The payments ecosystem has evolved significantly over recent years. The rise of mobile and in-app purchases, same-day delivery and subscription options has created an impersonal and disconnected relationship between consumers and merchants.

This lack of personalisation affects both consumers and merchants. From a consumer perspective, they don’t know who to contact when they have a transaction dispute or inquiry, and from a merchant perspective, as the consumer is now at arm’s length it has become easier for them to commit friendly fraud. Friendly fraud is usually a result of card not present (CNP) purchases. Consumers make a CNP purchase, and then contact their card-issuing bank to file a chargeback claim. This can be the result of children buying online subscriptions without parental consent; consumers purchasing on-demand movies without permission; or even one-touch purchases being too quick for the consumer to realise they’ve made a commitment.

As a result of the payment process, friendly fraud and the disconnected relationship between consumers and merchants there has been an increase in the number of chargebacks being made by consumers, which is both costly and time-consuming for merchants and issuers.

Chargebacks are essentially the reversal of an outbound transfer of funds from a consumer’s debit or credit card. They occur for various reasons, such as quality issues with products, deliveries not turning up, or confusion on bank statement.

In order to fight the problem together, and drive down chargeback costs, merchants and issuers must collaborate better. 

The Need for Merchant-Issuer Collaboration

In the current chargeback process, the issuer lacks the information needed to make an informed decision about the cardholder dispute, and the merchant is alerted far too late to make a tangible difference. Collaborating to share data and information in a timely manner can really help to solve the problems created by the outdated chargeback process.

Today, the speed of innovation in the frictionless payment space, mixed with the inherent vulnerabilities in digital purchasing channels, has made collaboration between merchant and issuers even more important. Key issues with the current chargeback process include:

  • Friendly fraud is all too easy. Due to advances in technology that have made in-app purchases, instant home delivery, and other perks of e-commerce a reality, friendly fraud is on the rise. With a simple click, a cardholder can trigger a dispute and get away with a digital form of shoplifting
  • Issuers are the first point of contact for consumers. The consumer is conditioned to file a dispute with the issuer, without understanding that contacting the merchant first is the most direct way to solve their problem. The underlying challenge is in connecting the right people, with the right information, at the right time
  • Merchants have the data but don’t have a chance to use it.
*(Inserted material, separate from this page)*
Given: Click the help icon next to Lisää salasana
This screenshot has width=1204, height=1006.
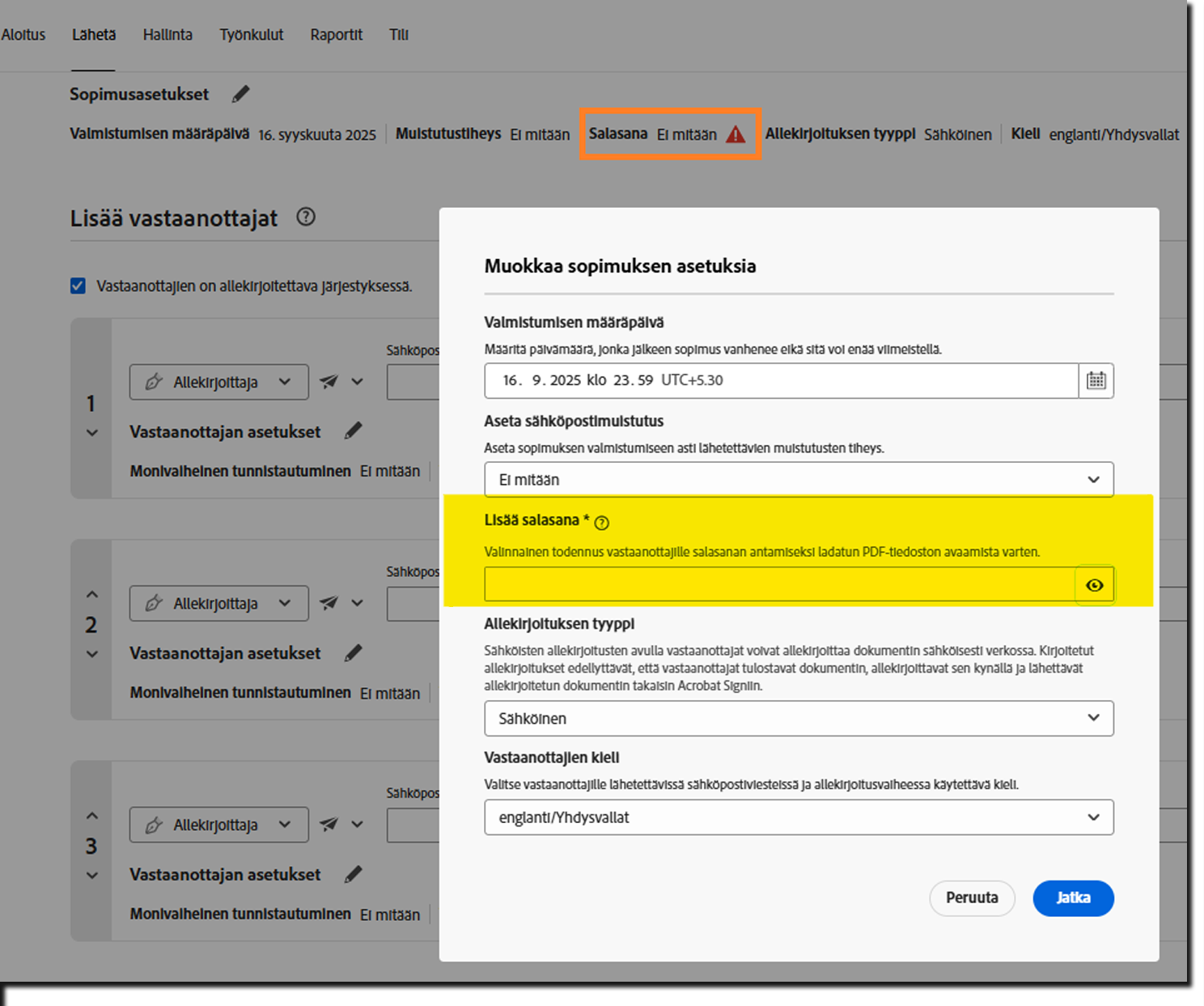Looking at the screenshot, I should click(x=601, y=523).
In most cases, the merchant can prevent a chargeback because they have transaction details readily available, such as the consumer’s shopping history and delivery information. Unfortunately, they are alerted too late in the process to solve the problem

Data sharing, the key to collaboration

In the digital age, every click, swipe, tap, like and comment is captured and saved. This data has become a huge asset for merchants to resolve a dispute before it develops into a chargeback. Examples include:

  • Complete transaction details. Including the merchant name, time and place of the transaction, and how the purchase was made 
  • Complete merchant information. Including the merchant name, address, phone number, refund/return policies, email address, etc. 
  • Complete consumer details including when the purchase was made, the IP address of purchase device, location of an in-store purchase, type of device used, phone number, email address, dispute history, and transaction history
  • Ensure all your consumer communications are in line with GDPR requirements

This critical merchant data should not remain the sole domain of the merchant, when it is shared it can be a powerful tool in the fight against chargebacks. Merchants have a limited time to respond to chargeback claims, this data is key to building a successful representment case. It allows issuers to make informed decisions to quickly differentiate valid problems from friendly fraud and stop unnecessary chargebacks. It also helps to connect consumers with merchants. With shared data, the issuer can re-direct the consumer to the merchant, allowing the merchant to resolve the consumer’s problem. Finally, a quick resolution to a customer’s inquiry, provides a positive, simple experience for consumers helping to protect brand loyalty.

To break down the solution in its most basic form, merchants have the data issuers need to quash unnecessary chargebacks and stop friendly fraud in its tracks. Sharing that information is key to collaboration. 

Data is what issuers need to make a quick, informed decisions about the validity of disputes. With quick access to the merchant’s data, issuers don’t have to guess about the truth behind the dispute claim. In addition, the issuer can easily direct the consumer to the merchant, because they know the merchant’s contact information.

The objective for both merchants and issuers is the same – reduce the amount of friendly fraud and unnecessary chargebacks. Collaborative tools allow merchants and issuers to work together as a unified force to win the battle against chargebacks and fraud.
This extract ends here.